For instance in Massachussetts, the Chapter 209-A law allows victims to obtain emergency porte ctive orders when courts are closed and allows police to make arrests with probable cause to beleive an assault occured. Ten years ago it would have been mandatory to see the "fight" in action, that is if there was a police response at all. With this shift in law also comes a shift in attitude, making domestic violence a criminal, not family, offense. Even with the emergence of restraining orders another obstacle surfaces. Research shows under enforcement of the laws by police against domestic violence. Feder's study shows while surveys revealed a large problem in 1985 with "8.7 million domestic assault victims yearly... police were not responding as seriously to domestic assault cases as to comparable nondomestic assault cases: (pg. 335).

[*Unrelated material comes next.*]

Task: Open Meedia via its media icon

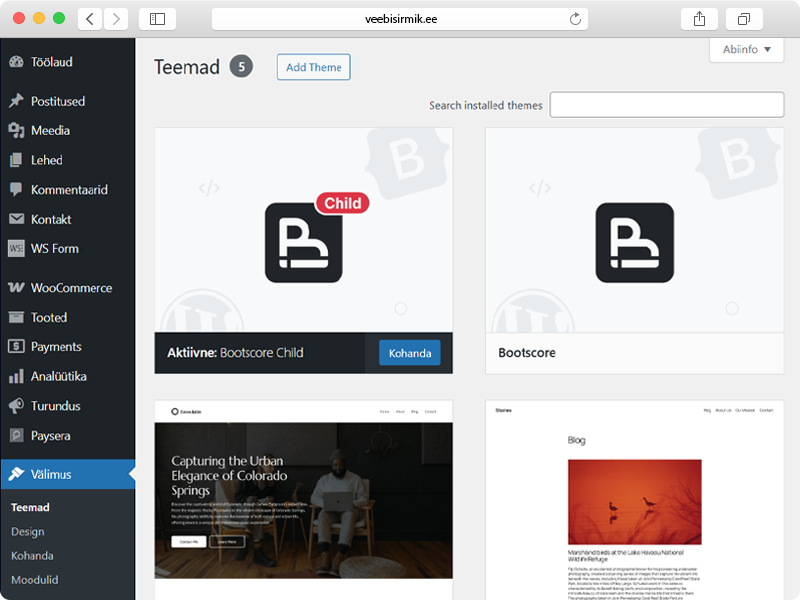Action: pos(16,131)
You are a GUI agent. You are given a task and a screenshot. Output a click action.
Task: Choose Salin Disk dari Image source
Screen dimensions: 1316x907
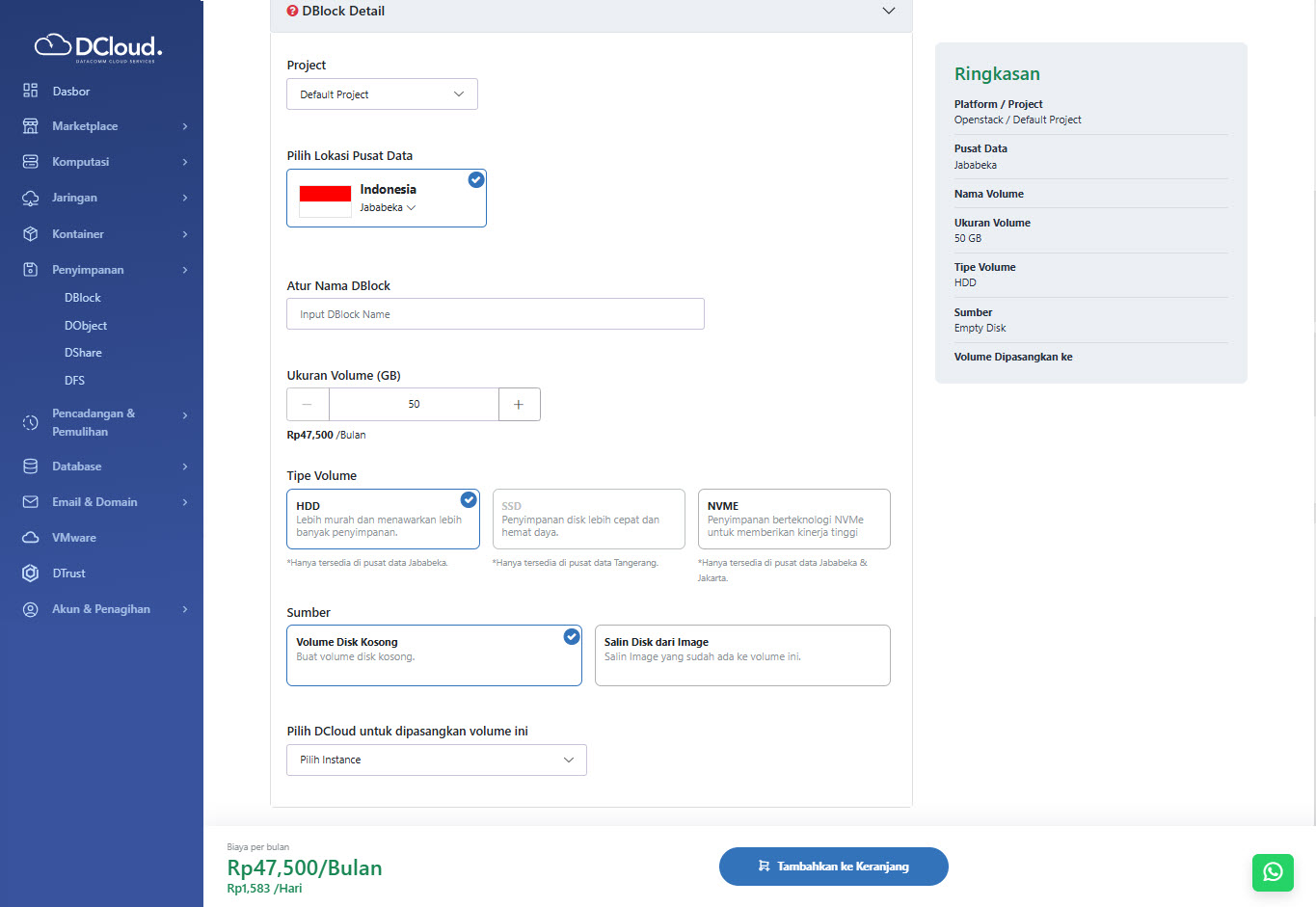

Other studies revealed that factors such as gender of the victim, severity of the offense, and victim's cooperation entered in the police's decision on arrest. While these studies led concerned citizens to lobby for changes in the law, other factors were developing around these issues. New studies suggested that arrest led to lower rates of recidivism among domestic violence offenders and litigation was leading police to respond more proactively when dealing with domestic violence. In one instance a police officer was held liable for injuries sustained by a battered wife "when the police failed to respond vigorously to her requests for help". Given this inconsistency, it's hardly surprising to see the difficulty in eradicating this social problem. Domestic violence does not discriminate.

It is not limited to a certain group. As Groves (1997) puts it, domestic violence is an "equal opportunity phenomenon" (pg. 20). It occurs in every class, race, and level of education and in every part of the country. Although some may be more vulnerable than others, it has risen, according to James Ptacek (1997), "not simply out of a desire to dominate women, but out of a fearful ambivalence over femininity in general, an ambivalence that has long been a staple of mainstream masculine culture"J (pg. 358). Individuals should be held accountable for their behavior, but as batterers are driven by impulses and lack of control, society must be driven by the desire to change societal views so that women are viewed as people instead of objects, laws that serve the victims rather than the perpetrators, and police responses so that we can provide a safer environment for our children. By providing social forces that enable and encourage children and families to have healthy communication, anger management, and realistic expectations, we can reduce the incidence of domestic violence.

In the words of Ross Anderson (1998) "We incarcerate a greater percentage of our population every year, spend more money on jails and prisons, and contribute to the destruction of families and individual lives - all without coming anywhere close to winning the 'war on drugs', clearing gangs out of our cities, or reducing the incidence of domestic violence" (pg. 18).